Uma rara ficção científica brasileira que com muita criatividade e sagacidade conjuntural constrói um Brasil fictício (num futuro próximo) onde Estado e Religião evangélica pentecostal praticamente se fundiram e dominaram a cultura (a ponto de substituir o Carnaval). Se falta força ou unidade narrativa, sobram boas sacadas soltas que podem abrir uma extensa discussão sobre variados temas, aí está a grande força do filme.
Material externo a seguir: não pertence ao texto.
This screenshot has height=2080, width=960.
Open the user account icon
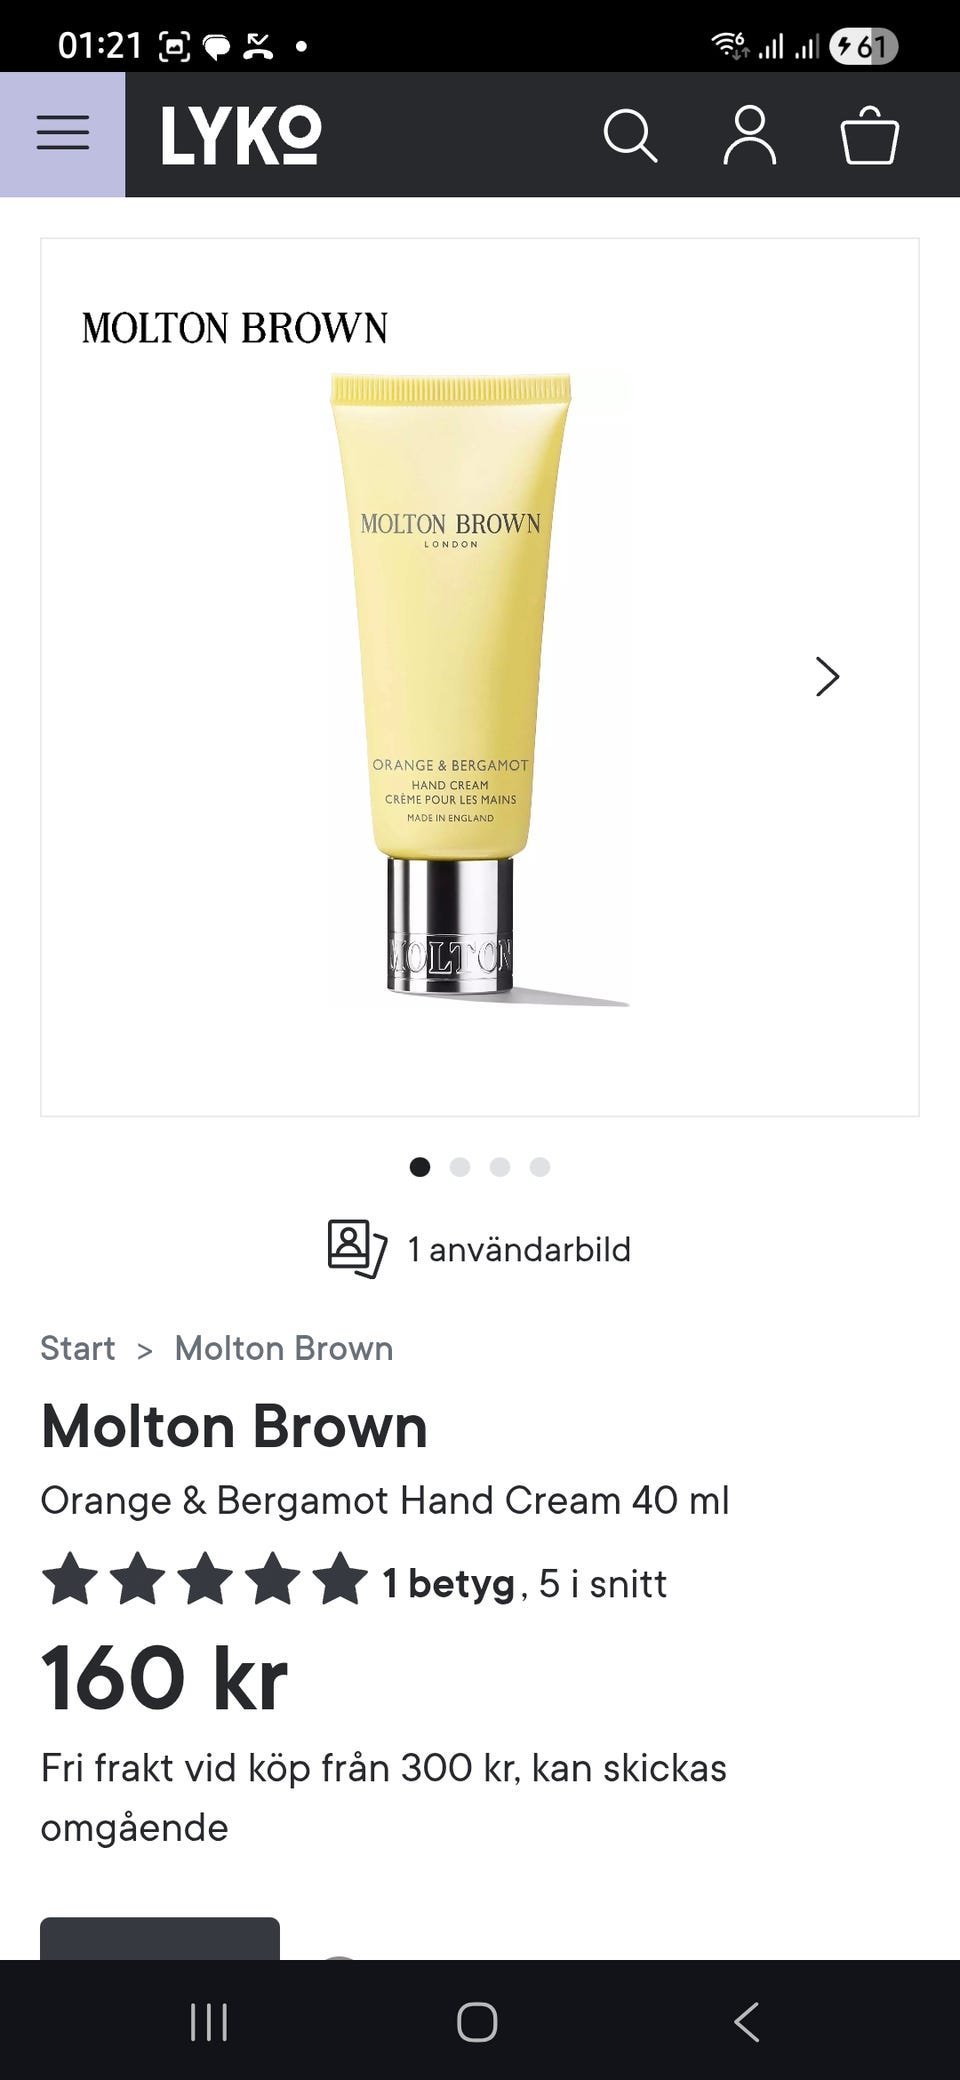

Um filme que cresce muito em ricas releituras depois de muita ruminação.
Gabriel Mascaro perde o medo dos arcos dramáticos no que talvez não seja o seu melhor filme, mas o mais bem resolvido numa interessante dialética do cinema neste ano com Bacurau, entre a cidade e o campo.
Muita forma e pouca entrega. A fotografia é estupenda e a direção é boa, mas o roteiro entrega reflexões que não vão além do que é mostrado tela. Além disso, há um exagero em cenas de sexo, chegando a ser apelativo - e isso para um espectador que nunca se queixou disso em nenhum filme.
A hipocrisia do discurso panfletário visto de dentro, através de quem almeja a fé pura. Com visão distópica pouco distante dos dias atuais, a direção de Mascaro hipnotiza com reinterpretações de símbolos e ícones, um tom esotérico orquestrado pela performance sobriamente louca de Dira Paes.
Depois da derrapada de 'Boi Neon', Mascaro volta a acertar, unindo um tom de zuêra pulsante, mas contido, com um devidamente preocupado desenvolvimento dramático da personagem central - tudo isso inserido numa bem articulada distopia brasileira. Mas Júlio Machado não ajuda.